Write out all the data again, exactly as it stands.

Stored data Start Marker

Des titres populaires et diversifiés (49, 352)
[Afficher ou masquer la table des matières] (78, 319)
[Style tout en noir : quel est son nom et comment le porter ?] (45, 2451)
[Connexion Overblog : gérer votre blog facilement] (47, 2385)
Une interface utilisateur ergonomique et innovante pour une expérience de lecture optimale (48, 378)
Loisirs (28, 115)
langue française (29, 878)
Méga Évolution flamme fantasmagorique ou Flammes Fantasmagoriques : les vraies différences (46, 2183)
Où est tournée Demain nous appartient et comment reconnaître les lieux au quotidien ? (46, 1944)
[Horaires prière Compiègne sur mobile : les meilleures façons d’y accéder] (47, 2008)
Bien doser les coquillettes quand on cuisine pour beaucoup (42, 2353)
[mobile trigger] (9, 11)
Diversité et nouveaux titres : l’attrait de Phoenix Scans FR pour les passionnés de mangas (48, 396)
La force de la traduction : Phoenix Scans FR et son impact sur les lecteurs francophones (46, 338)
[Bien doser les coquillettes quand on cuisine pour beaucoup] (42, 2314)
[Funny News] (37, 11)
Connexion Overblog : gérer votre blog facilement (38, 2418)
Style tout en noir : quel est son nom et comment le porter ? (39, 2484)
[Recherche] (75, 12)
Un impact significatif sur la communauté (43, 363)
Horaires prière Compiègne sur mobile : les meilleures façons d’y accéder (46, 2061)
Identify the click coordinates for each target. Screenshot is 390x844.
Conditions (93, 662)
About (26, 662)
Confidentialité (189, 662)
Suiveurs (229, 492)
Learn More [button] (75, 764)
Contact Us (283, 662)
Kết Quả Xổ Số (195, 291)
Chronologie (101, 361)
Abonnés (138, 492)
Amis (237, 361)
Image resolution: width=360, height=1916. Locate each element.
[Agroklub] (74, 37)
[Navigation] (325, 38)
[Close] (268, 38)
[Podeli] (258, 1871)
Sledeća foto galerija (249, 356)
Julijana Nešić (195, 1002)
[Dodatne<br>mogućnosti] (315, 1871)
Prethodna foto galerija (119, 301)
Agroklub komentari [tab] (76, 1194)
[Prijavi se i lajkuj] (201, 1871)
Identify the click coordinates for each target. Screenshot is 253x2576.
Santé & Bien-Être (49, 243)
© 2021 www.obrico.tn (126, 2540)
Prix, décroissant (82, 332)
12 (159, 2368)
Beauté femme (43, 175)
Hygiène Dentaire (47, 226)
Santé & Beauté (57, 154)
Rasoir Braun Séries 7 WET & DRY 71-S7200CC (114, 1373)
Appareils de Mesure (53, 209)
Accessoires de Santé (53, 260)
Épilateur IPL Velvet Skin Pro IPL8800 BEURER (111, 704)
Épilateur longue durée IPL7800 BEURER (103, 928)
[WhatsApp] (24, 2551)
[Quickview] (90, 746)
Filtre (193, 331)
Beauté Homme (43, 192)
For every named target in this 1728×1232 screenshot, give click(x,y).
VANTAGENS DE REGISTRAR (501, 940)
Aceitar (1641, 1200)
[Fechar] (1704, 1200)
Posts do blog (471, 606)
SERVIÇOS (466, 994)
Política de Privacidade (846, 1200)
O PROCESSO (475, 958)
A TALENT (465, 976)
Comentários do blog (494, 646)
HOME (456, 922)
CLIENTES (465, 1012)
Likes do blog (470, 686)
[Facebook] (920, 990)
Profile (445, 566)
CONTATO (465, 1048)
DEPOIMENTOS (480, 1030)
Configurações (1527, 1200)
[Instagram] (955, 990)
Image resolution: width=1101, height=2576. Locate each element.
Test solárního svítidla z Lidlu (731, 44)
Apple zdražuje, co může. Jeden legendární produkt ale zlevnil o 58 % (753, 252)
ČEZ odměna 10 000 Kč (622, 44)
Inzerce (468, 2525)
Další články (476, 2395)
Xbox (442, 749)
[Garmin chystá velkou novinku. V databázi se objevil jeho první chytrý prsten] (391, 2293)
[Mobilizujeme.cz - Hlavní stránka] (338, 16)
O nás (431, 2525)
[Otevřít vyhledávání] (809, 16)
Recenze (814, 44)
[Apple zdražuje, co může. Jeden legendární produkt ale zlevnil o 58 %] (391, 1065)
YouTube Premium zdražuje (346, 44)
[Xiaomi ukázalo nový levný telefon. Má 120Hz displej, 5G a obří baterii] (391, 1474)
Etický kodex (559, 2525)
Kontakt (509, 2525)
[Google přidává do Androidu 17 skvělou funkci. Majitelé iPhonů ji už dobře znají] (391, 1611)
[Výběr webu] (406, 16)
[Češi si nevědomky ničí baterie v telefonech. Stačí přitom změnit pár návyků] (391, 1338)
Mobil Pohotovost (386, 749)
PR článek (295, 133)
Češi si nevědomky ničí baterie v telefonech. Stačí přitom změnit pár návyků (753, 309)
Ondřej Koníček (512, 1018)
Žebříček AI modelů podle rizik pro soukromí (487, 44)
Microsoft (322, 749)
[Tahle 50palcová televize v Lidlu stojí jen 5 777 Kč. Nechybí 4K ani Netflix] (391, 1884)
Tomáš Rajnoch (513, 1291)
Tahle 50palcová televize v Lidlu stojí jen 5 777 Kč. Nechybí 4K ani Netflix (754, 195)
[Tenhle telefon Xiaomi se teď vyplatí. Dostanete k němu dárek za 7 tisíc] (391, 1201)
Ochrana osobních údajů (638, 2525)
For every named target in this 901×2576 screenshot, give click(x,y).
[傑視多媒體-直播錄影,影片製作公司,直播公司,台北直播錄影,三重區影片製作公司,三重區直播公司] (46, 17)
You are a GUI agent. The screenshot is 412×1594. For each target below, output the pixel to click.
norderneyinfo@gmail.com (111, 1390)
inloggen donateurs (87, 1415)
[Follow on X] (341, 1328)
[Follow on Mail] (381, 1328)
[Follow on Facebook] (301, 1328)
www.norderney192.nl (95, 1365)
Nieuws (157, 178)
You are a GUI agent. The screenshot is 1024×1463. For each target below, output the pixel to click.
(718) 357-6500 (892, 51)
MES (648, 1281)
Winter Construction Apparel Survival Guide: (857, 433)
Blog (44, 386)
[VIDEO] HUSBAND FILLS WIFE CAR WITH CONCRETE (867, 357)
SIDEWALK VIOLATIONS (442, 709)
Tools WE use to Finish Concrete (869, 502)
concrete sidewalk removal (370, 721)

Stored data End Marker

◆ **Solution for this exercise**:
Des titres populaires et diversifiés (49, 352)
[Afficher ou masquer la table des matières] (78, 319)
[Style tout en noir : quel est son nom et comment le porter ?] (45, 2451)
[Connexion Overblog : gérer votre blog facilement] (47, 2385)
Une interface utilisateur ergonomique et innovante pour une expérience de lecture optimale (48, 378)
Loisirs (28, 115)
langue française (29, 878)
Méga Évolution flamme fantasmagorique ou Flammes Fantasmagoriques : les vraies différences (46, 2183)
Où est tournée Demain nous appartient et comment reconnaître les lieux au quotidien ? (46, 1944)
[Horaires prière Compiègne sur mobile : les meilleures façons d’y accéder] (47, 2008)
Bien doser les coquillettes quand on cuisine pour beaucoup (42, 2353)
[mobile trigger] (9, 11)
Diversité et nouveaux titres : l’attrait de Phoenix Scans FR pour les passionnés de mangas (48, 396)
La force de la traduction : Phoenix Scans FR et son impact sur les lecteurs francophones (46, 338)
[Bien doser les coquillettes quand on cuisine pour beaucoup] (42, 2314)
[Funny News] (37, 11)
Connexion Overblog : gérer votre blog facilement (38, 2418)
Style tout en noir : quel est son nom et comment le porter ? (39, 2484)
[Recherche] (75, 12)
Un impact significatif sur la communauté (43, 363)
Horaires prière Compiègne sur mobile : les meilleures façons d’y accéder (46, 2061)
Identify the click coordinates for each target. Screenshot is 390x844.
Conditions (93, 662)
About (26, 662)
Confidentialité (189, 662)
Suiveurs (229, 492)
Learn More [button] (75, 764)
Contact Us (283, 662)
Kết Quả Xổ Số (195, 291)
Chronologie (101, 361)
Abonnés (138, 492)
Amis (237, 361)
Image resolution: width=360, height=1916. Locate each element.
[Agroklub] (74, 37)
[Navigation] (325, 38)
[Close] (268, 38)
[Podeli] (258, 1871)
Sledeća foto galerija (249, 356)
Julijana Nešić (195, 1002)
[Dodatne<br>mogućnosti] (315, 1871)
Prethodna foto galerija (119, 301)
Agroklub komentari [tab] (76, 1194)
[Prijavi se i lajkuj] (201, 1871)
Identify the click coordinates for each target. Screenshot is 253x2576.
Santé & Bien-Être (49, 243)
© 2021 www.obrico.tn (126, 2540)
Prix, décroissant (82, 332)
12 (159, 2368)
Beauté femme (43, 175)
Hygiène Dentaire (47, 226)
Santé & Beauté (57, 154)
Rasoir Braun Séries 7 WET & DRY 71-S7200CC (114, 1373)
Appareils de Mesure (53, 209)
Accessoires de Santé (53, 260)
Épilateur IPL Velvet Skin Pro IPL8800 BEURER (111, 704)
Épilateur longue durée IPL7800 BEURER (103, 928)
[WhatsApp] (24, 2551)
[Quickview] (90, 746)
Filtre (193, 331)
Beauté Homme (43, 192)
For every named target in this 1728×1232 screenshot, give click(x,y).
VANTAGENS DE REGISTRAR (501, 940)
Aceitar (1641, 1200)
[Fechar] (1704, 1200)
Posts do blog (471, 606)
SERVIÇOS (466, 994)
Política de Privacidade (846, 1200)
O PROCESSO (475, 958)
A TALENT (465, 976)
Comentários do blog (494, 646)
HOME (456, 922)
CLIENTES (465, 1012)
Likes do blog (470, 686)
[Facebook] (920, 990)
Profile (445, 566)
CONTATO (465, 1048)
DEPOIMENTOS (480, 1030)
Configurações (1527, 1200)
[Instagram] (955, 990)
Image resolution: width=1101, height=2576. Locate each element.
Test solárního svítidla z Lidlu (731, 44)
Apple zdražuje, co může. Jeden legendární produkt ale zlevnil o 58 % (753, 252)
ČEZ odměna 10 000 Kč (622, 44)
Inzerce (468, 2525)
Další články (476, 2395)
Xbox (442, 749)
[Garmin chystá velkou novinku. V databázi se objevil jeho první chytrý prsten] (391, 2293)
[Mobilizujeme.cz - Hlavní stránka] (338, 16)
O nás (431, 2525)
[Otevřít vyhledávání] (809, 16)
Recenze (814, 44)
[Apple zdražuje, co může. Jeden legendární produkt ale zlevnil o 58 %] (391, 1065)
YouTube Premium zdražuje (346, 44)
[Xiaomi ukázalo nový levný telefon. Má 120Hz displej, 5G a obří baterii] (391, 1474)
Etický kodex (559, 2525)
Kontakt (509, 2525)
[Google přidává do Androidu 17 skvělou funkci. Majitelé iPhonů ji už dobře znají] (391, 1611)
[Výběr webu] (406, 16)
[Češi si nevědomky ničí baterie v telefonech. Stačí přitom změnit pár návyků] (391, 1338)
Mobil Pohotovost (386, 749)
PR článek (295, 133)
Češi si nevědomky ničí baterie v telefonech. Stačí přitom změnit pár návyků (753, 309)
Ondřej Koníček (512, 1018)
Žebříček AI modelů podle rizik pro soukromí (487, 44)
Microsoft (322, 749)
[Tahle 50palcová televize v Lidlu stojí jen 5 777 Kč. Nechybí 4K ani Netflix] (391, 1884)
Tomáš Rajnoch (513, 1291)
Tahle 50palcová televize v Lidlu stojí jen 5 777 Kč. Nechybí 4K ani Netflix (754, 195)
[Tenhle telefon Xiaomi se teď vyplatí. Dostanete k němu dárek za 7 tisíc] (391, 1201)
Ochrana osobních údajů (638, 2525)
For every named target in this 901×2576 screenshot, give click(x,y).
[傑視多媒體-直播錄影,影片製作公司,直播公司,台北直播錄影,三重區影片製作公司,三重區直播公司] (46, 17)
You are a GUI agent. The screenshot is 412×1594. For each target below, output the pixel to click.
norderneyinfo@gmail.com (111, 1390)
inloggen donateurs (87, 1415)
[Follow on X] (341, 1328)
[Follow on Mail] (381, 1328)
[Follow on Facebook] (301, 1328)
www.norderney192.nl (95, 1365)
Nieuws (157, 178)
You are a GUI agent. The screenshot is 1024×1463. For each target below, output the pixel to click.
(718) 357-6500 (892, 51)
MES (648, 1281)
Winter Construction Apparel Survival Guide: (857, 433)
Blog (44, 386)
[VIDEO] HUSBAND FILLS WIFE CAR WITH CONCRETE (867, 357)
SIDEWALK VIOLATIONS (442, 709)
Tools WE use to Finish Concrete (869, 502)
concrete sidewalk removal (370, 721)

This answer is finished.